_Your objective_: Across the whole listing, state how many lines include "third". Add nothing to that number.

_Dataset excerpts_:
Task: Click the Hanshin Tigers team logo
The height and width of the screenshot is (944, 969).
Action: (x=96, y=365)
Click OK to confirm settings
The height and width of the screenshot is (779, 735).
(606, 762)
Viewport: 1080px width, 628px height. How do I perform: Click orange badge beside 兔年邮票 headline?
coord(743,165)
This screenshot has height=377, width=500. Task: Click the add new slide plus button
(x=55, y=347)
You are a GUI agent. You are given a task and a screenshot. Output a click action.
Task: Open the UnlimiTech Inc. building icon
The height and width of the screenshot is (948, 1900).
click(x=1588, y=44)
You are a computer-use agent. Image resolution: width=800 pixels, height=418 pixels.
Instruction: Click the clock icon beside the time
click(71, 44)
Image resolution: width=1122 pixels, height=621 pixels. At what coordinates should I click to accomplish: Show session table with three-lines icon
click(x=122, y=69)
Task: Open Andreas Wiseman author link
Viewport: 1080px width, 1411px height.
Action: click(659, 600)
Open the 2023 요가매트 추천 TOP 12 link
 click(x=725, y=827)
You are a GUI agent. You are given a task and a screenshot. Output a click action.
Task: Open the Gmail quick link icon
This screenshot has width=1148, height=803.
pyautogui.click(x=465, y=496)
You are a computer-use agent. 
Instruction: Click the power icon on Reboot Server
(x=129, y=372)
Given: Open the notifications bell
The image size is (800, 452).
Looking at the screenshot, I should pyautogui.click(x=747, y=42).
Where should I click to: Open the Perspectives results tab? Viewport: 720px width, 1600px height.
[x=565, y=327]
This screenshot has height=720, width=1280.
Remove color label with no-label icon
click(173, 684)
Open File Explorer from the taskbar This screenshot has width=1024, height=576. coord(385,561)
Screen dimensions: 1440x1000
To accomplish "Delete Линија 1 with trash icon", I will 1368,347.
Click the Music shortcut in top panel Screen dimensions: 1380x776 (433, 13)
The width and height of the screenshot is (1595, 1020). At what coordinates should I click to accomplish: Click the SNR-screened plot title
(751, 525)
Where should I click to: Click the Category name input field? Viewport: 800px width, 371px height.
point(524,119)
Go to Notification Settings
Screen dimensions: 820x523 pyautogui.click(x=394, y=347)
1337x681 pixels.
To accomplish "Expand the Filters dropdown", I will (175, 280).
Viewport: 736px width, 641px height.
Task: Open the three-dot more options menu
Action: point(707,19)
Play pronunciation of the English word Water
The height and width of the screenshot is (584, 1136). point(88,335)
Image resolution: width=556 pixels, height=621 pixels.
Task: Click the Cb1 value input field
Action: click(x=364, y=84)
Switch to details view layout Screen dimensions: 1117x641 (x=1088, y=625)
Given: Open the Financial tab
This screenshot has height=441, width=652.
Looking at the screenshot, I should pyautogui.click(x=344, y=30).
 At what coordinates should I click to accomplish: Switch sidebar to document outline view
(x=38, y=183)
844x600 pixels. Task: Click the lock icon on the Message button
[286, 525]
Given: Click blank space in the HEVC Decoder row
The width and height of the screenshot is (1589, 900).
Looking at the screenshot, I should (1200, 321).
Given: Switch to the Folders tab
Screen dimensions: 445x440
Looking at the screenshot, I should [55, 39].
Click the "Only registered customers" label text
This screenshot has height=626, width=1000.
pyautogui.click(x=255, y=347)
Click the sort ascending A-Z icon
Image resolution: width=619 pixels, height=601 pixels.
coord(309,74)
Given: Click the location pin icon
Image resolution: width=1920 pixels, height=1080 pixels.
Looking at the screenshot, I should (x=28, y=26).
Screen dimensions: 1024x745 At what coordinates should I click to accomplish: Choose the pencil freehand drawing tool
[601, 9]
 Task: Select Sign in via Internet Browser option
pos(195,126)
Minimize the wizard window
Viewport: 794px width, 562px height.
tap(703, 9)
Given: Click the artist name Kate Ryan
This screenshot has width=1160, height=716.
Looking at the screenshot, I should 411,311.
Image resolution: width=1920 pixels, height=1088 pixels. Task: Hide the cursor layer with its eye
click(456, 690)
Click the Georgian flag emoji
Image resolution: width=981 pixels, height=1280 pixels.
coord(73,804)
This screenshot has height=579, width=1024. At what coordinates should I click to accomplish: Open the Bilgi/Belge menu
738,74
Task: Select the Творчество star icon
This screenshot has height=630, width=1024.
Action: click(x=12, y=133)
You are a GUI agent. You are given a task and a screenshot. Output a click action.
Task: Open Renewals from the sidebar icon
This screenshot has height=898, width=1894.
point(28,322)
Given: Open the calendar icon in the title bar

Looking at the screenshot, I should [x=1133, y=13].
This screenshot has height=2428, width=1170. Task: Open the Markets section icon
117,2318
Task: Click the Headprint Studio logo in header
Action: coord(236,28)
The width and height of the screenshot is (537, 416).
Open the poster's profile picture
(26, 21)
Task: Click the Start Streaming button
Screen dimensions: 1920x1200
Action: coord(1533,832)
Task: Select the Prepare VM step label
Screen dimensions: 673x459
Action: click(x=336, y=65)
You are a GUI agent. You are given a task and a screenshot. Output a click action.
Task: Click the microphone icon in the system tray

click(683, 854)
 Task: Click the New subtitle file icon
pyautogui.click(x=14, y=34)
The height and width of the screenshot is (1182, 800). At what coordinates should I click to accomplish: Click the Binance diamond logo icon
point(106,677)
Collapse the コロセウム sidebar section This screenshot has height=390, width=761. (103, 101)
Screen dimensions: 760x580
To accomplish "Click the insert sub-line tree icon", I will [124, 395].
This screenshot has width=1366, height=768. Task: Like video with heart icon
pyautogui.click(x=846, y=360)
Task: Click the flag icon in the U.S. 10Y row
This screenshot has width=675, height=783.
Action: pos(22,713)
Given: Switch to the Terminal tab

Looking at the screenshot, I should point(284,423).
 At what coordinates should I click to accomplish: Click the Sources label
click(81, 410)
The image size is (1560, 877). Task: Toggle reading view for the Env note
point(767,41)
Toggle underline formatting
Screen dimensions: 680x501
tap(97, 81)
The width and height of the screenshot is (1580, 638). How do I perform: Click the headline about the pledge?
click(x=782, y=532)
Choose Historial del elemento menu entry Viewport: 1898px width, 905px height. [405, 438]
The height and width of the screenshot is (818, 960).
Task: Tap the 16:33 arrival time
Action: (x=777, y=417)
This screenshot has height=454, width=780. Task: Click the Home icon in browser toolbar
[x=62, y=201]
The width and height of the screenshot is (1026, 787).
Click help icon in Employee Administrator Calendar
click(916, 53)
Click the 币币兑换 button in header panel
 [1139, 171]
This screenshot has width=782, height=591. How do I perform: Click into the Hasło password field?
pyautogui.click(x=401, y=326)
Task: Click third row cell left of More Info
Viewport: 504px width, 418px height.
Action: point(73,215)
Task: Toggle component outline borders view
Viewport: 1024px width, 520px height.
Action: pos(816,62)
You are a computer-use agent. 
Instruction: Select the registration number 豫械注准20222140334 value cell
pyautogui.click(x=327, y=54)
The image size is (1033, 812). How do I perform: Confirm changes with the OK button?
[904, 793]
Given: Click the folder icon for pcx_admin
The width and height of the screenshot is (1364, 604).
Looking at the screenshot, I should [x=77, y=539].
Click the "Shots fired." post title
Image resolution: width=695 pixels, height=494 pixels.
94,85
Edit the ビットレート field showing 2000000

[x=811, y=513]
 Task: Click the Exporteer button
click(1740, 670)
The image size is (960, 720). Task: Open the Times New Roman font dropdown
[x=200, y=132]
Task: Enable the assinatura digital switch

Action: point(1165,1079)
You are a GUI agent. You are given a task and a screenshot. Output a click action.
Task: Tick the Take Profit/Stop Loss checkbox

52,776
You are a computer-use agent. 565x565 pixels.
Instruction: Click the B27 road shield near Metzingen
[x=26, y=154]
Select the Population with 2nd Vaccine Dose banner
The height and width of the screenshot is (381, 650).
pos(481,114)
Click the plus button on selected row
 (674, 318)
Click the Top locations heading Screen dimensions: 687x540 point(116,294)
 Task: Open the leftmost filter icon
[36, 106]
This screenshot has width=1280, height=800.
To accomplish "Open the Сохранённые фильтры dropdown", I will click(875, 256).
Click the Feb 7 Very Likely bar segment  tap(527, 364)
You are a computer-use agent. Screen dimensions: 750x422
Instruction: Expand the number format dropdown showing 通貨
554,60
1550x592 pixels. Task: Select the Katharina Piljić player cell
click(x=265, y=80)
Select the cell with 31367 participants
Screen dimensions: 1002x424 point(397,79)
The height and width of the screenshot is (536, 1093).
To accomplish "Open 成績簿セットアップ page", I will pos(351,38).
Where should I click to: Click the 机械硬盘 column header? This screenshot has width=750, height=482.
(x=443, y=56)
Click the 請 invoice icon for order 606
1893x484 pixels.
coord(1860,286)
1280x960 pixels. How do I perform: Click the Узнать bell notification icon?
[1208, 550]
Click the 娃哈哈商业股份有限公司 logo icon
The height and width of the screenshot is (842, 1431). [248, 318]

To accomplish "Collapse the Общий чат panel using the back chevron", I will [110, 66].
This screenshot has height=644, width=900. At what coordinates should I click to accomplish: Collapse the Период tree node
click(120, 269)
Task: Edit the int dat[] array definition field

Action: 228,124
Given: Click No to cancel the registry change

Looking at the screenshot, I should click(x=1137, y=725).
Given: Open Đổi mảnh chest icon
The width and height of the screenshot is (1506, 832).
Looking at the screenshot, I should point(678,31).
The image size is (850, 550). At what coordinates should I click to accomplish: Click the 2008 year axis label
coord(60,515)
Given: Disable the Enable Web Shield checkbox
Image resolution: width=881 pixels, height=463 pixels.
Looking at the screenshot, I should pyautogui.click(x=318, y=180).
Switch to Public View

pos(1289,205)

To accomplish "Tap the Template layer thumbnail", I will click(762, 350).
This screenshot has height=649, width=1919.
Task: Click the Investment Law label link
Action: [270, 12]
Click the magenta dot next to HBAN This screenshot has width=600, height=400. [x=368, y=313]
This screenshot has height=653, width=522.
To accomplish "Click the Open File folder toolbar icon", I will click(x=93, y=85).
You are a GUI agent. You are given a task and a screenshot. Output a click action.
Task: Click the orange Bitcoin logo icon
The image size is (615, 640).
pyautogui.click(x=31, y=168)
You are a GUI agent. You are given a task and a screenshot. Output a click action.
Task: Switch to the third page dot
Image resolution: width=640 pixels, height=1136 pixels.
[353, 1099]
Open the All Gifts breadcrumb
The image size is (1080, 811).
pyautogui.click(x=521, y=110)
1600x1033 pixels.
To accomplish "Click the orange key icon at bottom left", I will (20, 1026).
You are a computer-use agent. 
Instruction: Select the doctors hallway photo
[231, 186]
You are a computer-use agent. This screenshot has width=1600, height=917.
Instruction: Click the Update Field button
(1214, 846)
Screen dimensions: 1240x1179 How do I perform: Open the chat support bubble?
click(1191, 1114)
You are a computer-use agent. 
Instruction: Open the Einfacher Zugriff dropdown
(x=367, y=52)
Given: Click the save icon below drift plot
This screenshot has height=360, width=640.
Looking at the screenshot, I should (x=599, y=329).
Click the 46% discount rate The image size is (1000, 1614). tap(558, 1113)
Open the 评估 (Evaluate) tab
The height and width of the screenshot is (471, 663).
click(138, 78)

_Output_: 2